_Required action:_ Write out exactly the lines running from the one that contains "Given: Open the PA Lady Steel 12U team" through the end of the material.

_Study material:_

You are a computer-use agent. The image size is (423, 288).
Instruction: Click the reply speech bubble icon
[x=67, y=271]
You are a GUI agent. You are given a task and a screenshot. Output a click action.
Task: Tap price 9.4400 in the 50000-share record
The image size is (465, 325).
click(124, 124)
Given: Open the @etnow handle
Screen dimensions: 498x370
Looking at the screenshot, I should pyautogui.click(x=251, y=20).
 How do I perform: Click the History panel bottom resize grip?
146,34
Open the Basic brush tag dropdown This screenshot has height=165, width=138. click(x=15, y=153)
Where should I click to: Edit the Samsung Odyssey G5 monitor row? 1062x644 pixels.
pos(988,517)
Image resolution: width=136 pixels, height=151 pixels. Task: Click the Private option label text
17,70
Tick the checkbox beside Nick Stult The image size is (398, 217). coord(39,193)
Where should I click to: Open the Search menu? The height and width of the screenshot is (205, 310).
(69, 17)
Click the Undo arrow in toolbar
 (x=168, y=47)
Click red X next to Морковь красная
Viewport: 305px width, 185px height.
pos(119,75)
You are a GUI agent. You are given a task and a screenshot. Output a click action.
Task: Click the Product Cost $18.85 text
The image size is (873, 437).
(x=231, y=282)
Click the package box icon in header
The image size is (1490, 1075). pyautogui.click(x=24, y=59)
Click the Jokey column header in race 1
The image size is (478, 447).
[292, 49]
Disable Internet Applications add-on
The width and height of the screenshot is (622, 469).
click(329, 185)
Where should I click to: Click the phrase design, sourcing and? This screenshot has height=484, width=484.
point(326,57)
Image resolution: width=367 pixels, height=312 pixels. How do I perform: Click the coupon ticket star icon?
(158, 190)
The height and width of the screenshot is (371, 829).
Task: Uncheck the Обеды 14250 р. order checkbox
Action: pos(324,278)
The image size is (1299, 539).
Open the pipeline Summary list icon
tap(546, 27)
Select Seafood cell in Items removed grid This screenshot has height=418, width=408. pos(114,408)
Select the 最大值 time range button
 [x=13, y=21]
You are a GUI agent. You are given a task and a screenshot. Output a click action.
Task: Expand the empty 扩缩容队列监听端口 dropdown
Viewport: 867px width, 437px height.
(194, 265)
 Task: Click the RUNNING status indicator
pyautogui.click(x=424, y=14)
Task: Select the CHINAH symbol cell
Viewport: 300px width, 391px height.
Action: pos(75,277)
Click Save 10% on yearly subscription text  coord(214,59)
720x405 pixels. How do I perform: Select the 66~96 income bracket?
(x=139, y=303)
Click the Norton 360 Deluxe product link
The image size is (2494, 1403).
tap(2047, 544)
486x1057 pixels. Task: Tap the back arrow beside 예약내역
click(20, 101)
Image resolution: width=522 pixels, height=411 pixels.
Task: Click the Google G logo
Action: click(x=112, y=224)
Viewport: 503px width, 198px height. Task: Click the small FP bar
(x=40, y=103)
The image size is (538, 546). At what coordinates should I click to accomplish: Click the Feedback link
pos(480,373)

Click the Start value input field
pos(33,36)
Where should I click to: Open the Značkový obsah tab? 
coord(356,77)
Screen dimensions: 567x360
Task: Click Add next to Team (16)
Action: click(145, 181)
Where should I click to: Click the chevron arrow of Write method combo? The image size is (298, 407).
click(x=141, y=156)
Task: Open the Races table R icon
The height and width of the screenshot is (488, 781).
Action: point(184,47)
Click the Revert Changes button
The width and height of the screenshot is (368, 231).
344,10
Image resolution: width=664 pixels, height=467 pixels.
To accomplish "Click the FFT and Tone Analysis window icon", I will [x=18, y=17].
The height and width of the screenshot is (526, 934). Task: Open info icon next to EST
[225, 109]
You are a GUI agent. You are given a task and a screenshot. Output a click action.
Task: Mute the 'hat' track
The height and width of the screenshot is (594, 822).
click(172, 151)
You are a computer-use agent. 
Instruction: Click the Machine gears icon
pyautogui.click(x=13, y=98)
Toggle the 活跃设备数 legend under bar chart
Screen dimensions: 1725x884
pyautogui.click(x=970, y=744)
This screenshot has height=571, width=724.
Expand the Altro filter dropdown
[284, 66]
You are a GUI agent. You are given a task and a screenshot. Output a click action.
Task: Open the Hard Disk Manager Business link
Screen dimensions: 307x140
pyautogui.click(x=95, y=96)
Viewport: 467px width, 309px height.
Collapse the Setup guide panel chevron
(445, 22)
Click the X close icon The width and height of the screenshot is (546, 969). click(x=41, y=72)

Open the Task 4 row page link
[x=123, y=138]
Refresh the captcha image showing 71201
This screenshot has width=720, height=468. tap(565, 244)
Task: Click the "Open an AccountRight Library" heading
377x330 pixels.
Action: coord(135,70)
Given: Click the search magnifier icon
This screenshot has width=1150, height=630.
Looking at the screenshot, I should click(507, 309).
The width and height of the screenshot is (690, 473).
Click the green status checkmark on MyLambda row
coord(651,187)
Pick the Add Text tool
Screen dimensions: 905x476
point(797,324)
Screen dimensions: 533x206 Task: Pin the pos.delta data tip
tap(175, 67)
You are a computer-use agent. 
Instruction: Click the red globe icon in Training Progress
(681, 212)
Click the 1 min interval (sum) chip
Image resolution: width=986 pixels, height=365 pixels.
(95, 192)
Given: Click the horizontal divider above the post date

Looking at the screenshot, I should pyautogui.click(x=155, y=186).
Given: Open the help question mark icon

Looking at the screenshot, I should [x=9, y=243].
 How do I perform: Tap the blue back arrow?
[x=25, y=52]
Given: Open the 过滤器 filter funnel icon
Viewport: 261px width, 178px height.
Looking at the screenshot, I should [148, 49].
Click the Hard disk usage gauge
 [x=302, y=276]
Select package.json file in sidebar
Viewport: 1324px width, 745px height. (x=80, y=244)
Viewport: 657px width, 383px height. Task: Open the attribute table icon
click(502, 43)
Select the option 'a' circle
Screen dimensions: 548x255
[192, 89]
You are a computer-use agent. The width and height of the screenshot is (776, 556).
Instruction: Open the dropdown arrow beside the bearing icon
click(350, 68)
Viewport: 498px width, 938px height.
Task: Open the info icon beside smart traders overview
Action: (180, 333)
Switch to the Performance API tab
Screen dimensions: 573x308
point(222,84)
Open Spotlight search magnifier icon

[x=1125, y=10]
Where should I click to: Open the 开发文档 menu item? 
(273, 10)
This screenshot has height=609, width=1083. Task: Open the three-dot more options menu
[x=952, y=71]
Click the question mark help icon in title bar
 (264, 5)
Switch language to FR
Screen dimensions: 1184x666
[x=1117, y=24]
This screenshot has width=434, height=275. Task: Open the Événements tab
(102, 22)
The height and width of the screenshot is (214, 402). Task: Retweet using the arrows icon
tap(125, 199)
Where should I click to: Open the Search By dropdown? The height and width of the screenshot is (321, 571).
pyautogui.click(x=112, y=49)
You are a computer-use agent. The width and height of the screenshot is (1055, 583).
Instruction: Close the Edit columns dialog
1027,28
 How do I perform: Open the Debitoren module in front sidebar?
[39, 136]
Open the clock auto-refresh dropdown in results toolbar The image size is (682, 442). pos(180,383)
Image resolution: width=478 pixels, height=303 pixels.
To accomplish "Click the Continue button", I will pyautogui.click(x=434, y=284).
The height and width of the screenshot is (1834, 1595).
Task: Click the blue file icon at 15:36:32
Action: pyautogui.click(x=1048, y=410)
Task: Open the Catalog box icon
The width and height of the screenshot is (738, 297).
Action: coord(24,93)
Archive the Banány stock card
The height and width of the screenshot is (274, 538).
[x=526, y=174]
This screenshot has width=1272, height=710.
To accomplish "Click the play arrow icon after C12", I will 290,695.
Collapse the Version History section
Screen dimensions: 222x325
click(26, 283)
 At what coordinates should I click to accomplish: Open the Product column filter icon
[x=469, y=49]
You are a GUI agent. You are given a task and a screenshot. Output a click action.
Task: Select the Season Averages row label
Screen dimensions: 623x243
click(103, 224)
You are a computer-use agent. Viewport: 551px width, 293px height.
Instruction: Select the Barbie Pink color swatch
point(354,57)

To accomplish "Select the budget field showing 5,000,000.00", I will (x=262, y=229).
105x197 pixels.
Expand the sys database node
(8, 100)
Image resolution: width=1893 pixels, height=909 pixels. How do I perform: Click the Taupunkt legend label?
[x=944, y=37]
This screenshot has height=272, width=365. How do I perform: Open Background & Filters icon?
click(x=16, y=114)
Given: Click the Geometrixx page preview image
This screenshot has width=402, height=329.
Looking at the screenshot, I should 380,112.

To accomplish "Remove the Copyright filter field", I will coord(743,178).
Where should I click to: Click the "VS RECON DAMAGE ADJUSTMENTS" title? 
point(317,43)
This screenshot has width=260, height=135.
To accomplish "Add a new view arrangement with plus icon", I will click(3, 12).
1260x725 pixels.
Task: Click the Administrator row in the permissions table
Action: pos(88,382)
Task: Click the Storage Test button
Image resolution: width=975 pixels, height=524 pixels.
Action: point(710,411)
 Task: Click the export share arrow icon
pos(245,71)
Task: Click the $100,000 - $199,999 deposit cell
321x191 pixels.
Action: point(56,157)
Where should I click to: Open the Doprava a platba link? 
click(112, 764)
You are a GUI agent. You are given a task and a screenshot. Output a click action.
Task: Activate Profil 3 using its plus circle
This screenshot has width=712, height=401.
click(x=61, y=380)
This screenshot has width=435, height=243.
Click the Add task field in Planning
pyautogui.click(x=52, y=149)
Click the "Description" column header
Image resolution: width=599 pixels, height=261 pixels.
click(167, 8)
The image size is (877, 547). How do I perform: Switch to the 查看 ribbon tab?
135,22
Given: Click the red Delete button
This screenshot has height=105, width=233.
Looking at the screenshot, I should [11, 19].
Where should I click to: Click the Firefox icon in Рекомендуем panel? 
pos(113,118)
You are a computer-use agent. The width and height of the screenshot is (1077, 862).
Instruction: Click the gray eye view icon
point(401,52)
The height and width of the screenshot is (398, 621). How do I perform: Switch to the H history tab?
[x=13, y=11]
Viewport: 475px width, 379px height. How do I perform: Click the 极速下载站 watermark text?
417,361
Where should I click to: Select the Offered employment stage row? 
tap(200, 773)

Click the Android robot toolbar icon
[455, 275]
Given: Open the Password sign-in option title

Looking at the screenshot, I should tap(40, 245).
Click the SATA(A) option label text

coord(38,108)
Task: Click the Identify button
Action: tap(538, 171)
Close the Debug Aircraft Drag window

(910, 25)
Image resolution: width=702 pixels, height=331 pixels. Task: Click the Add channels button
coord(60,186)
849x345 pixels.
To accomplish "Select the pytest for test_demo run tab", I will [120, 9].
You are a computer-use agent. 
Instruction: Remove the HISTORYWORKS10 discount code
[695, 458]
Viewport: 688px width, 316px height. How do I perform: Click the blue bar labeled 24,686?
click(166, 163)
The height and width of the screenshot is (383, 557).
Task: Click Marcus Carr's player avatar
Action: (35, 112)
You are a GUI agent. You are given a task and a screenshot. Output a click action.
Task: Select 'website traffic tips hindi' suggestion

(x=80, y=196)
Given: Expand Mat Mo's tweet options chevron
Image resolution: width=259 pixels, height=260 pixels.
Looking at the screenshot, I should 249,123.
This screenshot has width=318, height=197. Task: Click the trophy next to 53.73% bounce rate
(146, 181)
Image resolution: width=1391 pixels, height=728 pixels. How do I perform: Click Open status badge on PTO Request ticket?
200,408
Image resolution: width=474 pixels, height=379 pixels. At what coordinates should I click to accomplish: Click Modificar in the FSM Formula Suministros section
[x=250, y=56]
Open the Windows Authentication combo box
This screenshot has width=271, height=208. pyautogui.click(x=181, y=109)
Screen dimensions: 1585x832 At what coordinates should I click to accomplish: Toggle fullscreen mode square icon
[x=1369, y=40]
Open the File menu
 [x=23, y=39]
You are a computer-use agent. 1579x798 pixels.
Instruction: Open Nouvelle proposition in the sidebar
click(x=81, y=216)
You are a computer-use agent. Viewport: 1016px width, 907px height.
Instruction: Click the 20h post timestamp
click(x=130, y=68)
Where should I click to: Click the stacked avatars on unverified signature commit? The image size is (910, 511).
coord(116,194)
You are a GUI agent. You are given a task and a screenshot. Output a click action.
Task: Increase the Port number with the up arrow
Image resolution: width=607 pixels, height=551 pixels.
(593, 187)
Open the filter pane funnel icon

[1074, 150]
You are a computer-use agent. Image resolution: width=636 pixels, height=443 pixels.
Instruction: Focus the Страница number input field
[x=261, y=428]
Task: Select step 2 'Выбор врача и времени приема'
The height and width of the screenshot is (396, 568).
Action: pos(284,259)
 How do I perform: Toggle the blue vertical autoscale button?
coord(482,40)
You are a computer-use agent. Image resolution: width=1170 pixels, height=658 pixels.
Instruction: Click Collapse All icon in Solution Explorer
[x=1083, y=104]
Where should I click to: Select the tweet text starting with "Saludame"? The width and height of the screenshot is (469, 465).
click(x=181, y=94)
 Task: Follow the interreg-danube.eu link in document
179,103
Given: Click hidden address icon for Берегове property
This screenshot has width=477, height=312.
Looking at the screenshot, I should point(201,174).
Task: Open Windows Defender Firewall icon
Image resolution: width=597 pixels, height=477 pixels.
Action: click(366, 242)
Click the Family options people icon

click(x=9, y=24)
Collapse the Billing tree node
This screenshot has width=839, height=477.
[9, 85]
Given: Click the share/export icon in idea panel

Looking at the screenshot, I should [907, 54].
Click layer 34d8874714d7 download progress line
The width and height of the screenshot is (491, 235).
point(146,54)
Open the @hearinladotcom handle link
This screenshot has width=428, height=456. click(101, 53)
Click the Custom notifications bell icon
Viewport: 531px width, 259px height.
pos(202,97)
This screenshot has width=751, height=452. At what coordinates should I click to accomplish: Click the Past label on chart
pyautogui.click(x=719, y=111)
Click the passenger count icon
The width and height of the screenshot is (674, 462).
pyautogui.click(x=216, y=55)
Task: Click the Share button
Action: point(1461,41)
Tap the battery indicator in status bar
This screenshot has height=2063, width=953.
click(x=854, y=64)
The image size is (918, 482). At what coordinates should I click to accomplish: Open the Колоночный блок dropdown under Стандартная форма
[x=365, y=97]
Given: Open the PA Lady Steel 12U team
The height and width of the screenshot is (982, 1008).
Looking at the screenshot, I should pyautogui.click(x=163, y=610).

_Finished task:_
Given: Open the PA Lady Steel 12U team
The height and width of the screenshot is (982, 1008).
Looking at the screenshot, I should pyautogui.click(x=163, y=610).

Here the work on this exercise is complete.